_What this task involves_.
Among the entries that follow, some lines contain the word "computer". Show all of them.

_Exercise materials_.
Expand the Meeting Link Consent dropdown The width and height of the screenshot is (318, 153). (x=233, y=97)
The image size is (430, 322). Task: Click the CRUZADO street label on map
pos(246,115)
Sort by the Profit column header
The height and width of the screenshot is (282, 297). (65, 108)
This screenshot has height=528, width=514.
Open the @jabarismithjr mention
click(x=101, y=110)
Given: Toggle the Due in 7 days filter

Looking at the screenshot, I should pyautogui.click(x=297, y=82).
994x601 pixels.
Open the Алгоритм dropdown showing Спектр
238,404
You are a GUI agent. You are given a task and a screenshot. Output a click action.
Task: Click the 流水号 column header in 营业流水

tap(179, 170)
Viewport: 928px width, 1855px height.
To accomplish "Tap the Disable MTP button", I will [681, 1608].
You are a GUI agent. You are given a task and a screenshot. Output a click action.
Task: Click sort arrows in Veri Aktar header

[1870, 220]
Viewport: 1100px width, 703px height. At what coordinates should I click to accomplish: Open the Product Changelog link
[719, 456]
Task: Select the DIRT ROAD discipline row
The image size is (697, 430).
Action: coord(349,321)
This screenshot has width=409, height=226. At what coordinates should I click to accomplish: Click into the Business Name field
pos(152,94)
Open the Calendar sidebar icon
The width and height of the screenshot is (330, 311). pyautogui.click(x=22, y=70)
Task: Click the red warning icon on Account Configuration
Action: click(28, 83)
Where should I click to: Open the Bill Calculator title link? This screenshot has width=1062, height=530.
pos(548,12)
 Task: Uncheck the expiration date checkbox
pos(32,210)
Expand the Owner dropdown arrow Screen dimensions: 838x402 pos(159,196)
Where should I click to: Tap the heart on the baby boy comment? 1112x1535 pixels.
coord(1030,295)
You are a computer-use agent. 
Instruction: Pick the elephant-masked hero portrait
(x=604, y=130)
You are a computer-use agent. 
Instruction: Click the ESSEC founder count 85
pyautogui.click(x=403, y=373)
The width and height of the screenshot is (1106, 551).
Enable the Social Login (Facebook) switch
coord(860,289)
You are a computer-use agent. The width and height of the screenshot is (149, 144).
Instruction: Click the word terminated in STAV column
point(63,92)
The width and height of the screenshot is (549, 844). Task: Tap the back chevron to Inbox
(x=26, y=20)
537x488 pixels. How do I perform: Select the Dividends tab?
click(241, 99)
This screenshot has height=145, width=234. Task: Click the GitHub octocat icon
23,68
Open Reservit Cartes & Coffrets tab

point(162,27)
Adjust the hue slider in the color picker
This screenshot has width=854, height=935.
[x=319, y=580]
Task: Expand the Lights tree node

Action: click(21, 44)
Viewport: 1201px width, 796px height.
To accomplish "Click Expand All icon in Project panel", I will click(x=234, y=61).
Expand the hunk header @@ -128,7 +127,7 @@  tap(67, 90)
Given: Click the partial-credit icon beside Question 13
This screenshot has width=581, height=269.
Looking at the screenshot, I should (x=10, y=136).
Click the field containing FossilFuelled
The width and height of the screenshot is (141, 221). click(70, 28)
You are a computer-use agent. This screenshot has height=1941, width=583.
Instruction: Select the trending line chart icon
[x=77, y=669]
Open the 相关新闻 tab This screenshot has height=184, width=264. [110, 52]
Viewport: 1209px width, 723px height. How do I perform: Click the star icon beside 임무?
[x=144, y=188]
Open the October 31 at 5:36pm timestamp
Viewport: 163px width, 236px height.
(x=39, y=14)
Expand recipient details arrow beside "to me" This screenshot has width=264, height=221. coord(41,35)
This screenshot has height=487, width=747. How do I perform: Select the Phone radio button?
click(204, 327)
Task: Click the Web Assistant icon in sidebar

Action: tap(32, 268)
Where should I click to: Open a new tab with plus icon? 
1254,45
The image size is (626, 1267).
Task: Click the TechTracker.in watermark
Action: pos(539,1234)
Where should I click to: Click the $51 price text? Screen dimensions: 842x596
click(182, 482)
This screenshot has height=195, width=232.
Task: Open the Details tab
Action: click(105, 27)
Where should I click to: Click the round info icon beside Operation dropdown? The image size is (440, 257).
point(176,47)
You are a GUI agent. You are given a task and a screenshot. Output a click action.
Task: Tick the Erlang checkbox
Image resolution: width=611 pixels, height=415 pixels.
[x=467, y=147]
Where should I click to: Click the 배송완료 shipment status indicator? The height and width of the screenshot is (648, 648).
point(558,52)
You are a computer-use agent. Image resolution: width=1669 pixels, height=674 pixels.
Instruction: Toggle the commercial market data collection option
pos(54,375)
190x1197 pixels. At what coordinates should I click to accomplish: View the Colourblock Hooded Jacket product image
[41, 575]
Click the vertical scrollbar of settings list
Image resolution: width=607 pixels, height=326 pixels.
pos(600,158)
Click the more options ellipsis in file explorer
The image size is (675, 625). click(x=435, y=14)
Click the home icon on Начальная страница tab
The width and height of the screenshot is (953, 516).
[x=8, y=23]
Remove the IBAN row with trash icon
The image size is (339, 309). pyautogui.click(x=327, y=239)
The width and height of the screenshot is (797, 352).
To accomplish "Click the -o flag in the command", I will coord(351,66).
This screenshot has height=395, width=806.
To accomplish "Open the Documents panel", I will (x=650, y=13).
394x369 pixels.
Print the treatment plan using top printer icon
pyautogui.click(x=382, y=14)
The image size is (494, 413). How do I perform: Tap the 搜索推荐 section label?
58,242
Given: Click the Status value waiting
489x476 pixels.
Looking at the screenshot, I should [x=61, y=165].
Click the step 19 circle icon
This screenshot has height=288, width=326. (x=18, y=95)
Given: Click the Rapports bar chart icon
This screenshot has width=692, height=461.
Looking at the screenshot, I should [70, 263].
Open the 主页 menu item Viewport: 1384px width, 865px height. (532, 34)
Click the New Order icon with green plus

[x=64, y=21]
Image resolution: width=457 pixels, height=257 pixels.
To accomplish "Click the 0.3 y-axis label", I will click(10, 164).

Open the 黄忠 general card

_Solution to this task_.
You are a computer-use agent. 
You are a computer-use agent. 
You are a computer-use agent. The width and height of the screenshot is (149, 144).
You are a computer-use agent. This screenshot has height=1941, width=583.
You are a computer-use agent. Image resolution: width=1669 pixels, height=674 pixels.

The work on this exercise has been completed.